Whenever I work with a company or talk to people in the business world, I’m always asked for a model or a set of scientific formulas that can “solve” behavior problems for them. While there are models of human behavior, habit formation, and cognition that can give us insight into our nature, any model is by definition a simplification of the world as it actually exists. Models are also a concretization of our understanding at a single moment in time. Every single day, there is research that adds to and updates our understanding of how the mind works. While these findings might feed back into existing models, they usually sit outside of the canonical explanations taught in textbooks and popular sciences books for some time.

But we’re in love with simple and tidy explanations for complex phenomena. We love it when Malcolm Gladwell tells us about conscious and unconscious thinking or Daniel Kahneman paints a picture of the mind in all its contradictions and quirks. We love how much of our daily experience can be explained by these simple frameworks. 

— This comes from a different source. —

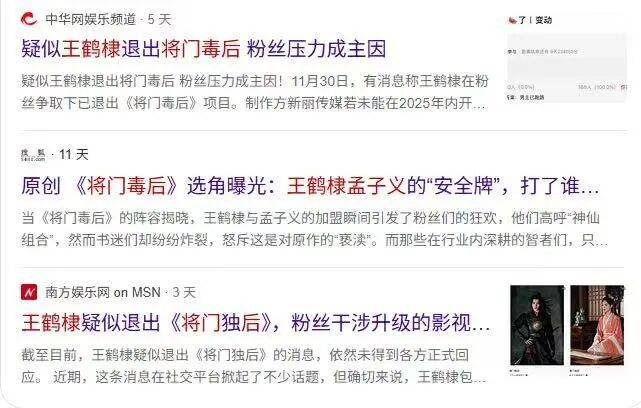The height and width of the screenshot is (408, 641).
Task: Click the 南方娱乐网 red N logo icon
Action: pyautogui.click(x=29, y=292)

This is great for the popularization of science and for understanding how our mental processes break down and fail us. But it would be folly to take any single model as the sole basis for one’s business, marketing, or life decisions. A model can be an enlightening framework but does not - and cannot - fully encompass the mind's complexity.

This is why, if you’re serious about making the best business and life decisions you can, you should make it a priority to study the behavioral sciences continuously and thoroughly throughout your life. You need to consistently update and refactor the perspectives they offer to protect yourself against outdated models that offer more error than clarification.

In other words, you need to undo the faulty models that you carry with you through life, starting right now. Each of us has had an immense amount of folk psychology passed down to us through our culture, our parents, and our education. While many of these ideas may be consistent with current research, most of them are not.

For example, most people think that we act according to our "beliefs". However, study after study has shown that we make our decisions based on a variety of factors, such as ease and placement, and then come up with post-hoc rationalizations for the choices we make. In other words, we don’t always buy something because we like it; we also like something because we buy it. We might think we purchase Snickers bars because we think they’re tasty. In reality, though, Snickers might be the only thing available at eye-level at the of the grocery store checkout. But when asked, we claim we were just craving a caramel and chocolate combination. We’re very good at this sort of storytelling.

So many of us are filled with these sorts of misconceptions. But we can’t help it. Cutting-edge behavioral science is not a central component of our education. Instead, we need to take the initiative to build and rebuild our understanding of human cognition and behavior by reviewing the latest research as it arises. The beautiful thing about this incremental approach is that it will change the way we think about our problems, our friends, and our lives as they evolve. It’s like upgrading your operating system to more closely match reality. It’s one of the most important things we can do, and the only surefire way to accurately apply psychology to our lives.